▸ **ARTICLE**:
%%
Conducting FP counts from User Stories is a bit easier than from other documentation since the majority of User Stories focus on the User perspective of "what" functionality is desired and not on "how" the functionality will be developed and delivered. Sometimes this perspective is difficult to find when looking at Designs or even the flow of physical screens. User Stories by their nature keep the FP analyst seeing things from the User perspective.

The IFPUG counting process starts with defining scope and boundaries and then moves on to identifying data functions and transaction functions. With a list of User Stories, it is more likely that all of this will be decided together as the count develops.

When counting from User Stories, the best approach is to just start walking through them one by one.  Oftentimes User Stories are grouped by categories (e.g. Order Entry, Validations, Reporting, Financials, etc.). If that is the case, it is best to focus on one category at a time. If it is early in the life cycle and the application boundaries are uncertain, it is best to take a first cut at counting the functions. Once the full scope of functionality is known boundaries can be determined and the FP count can be adjusted as necessary.
%%
▸ **GIVEN PROBLEM A**: In the text on function point counting, what step does the IFPUG counting process start with?
▸ **GIVEN PROBLEM B**: Please transcribe everything in the text on function point counting from "The IFPUG counting" down to "the count develops.".

▸ **RECORD SET**:
%%
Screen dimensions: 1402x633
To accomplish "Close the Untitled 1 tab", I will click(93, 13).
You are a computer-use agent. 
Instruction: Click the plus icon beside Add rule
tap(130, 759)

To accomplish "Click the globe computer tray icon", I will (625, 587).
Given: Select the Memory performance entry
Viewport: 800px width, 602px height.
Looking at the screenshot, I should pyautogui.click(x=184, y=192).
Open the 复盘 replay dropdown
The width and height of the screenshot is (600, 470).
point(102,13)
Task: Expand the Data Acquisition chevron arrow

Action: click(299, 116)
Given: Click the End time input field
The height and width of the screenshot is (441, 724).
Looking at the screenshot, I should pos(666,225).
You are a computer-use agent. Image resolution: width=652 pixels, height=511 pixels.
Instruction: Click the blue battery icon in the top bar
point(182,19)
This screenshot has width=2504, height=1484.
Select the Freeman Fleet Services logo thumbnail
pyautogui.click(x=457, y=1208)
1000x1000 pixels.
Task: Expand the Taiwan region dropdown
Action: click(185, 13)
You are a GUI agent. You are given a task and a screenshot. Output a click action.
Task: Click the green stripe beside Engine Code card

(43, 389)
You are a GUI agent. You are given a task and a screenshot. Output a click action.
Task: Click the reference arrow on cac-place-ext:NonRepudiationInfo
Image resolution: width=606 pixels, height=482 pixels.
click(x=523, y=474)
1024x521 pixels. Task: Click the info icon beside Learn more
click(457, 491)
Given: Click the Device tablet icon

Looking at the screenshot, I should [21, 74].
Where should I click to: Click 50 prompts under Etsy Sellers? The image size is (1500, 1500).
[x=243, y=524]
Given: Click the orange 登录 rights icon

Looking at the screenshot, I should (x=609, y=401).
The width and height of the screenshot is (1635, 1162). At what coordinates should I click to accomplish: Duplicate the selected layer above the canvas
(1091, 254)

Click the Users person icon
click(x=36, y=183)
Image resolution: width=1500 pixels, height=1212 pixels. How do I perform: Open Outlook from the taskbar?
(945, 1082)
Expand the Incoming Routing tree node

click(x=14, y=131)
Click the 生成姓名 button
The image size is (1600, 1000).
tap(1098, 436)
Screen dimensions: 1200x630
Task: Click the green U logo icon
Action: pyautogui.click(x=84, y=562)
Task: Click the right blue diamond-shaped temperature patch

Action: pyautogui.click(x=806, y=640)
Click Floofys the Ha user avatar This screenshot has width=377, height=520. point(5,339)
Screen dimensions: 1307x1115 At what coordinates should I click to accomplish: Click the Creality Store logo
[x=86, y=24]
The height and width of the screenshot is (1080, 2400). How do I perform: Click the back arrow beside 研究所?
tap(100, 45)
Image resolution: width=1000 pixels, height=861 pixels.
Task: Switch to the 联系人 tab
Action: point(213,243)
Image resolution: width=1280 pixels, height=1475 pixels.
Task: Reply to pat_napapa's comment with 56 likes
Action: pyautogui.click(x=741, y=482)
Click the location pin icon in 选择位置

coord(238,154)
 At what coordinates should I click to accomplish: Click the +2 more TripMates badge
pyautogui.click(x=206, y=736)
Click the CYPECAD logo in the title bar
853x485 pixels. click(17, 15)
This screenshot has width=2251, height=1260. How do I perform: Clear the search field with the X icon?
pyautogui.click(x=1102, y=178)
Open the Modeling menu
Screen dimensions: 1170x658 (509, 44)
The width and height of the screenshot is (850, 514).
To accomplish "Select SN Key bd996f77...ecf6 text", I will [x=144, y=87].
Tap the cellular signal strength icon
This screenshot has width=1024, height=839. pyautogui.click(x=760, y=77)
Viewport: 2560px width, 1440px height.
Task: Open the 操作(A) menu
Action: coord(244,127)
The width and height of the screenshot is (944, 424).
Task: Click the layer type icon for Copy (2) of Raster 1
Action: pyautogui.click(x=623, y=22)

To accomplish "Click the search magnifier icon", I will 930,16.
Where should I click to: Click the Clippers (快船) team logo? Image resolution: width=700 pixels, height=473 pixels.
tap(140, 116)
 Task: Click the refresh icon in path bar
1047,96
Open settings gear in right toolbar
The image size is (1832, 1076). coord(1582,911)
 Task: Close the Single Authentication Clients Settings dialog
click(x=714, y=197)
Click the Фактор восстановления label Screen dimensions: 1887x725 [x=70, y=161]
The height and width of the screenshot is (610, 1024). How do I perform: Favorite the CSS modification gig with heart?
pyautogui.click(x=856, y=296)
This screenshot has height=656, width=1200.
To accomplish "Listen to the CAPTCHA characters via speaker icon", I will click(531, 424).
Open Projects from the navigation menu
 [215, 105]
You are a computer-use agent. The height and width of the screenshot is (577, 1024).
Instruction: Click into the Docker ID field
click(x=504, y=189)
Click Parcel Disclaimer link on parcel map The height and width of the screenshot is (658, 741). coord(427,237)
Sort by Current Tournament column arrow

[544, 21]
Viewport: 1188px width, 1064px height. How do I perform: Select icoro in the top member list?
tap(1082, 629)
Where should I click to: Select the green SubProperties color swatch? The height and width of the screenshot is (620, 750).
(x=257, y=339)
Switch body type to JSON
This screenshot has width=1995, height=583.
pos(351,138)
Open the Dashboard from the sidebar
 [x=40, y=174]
%%
▸ **CORRECT RESULT A**: It starts with defining scope and boundaries.

▸ **CORRECT RESULT B**:
The IFPUG counting process starts with defining scope and boundaries and then moves on to identifying data functions and transaction functions. With a list of User Stories, it is more likely that all of this will be decided together as the count develops.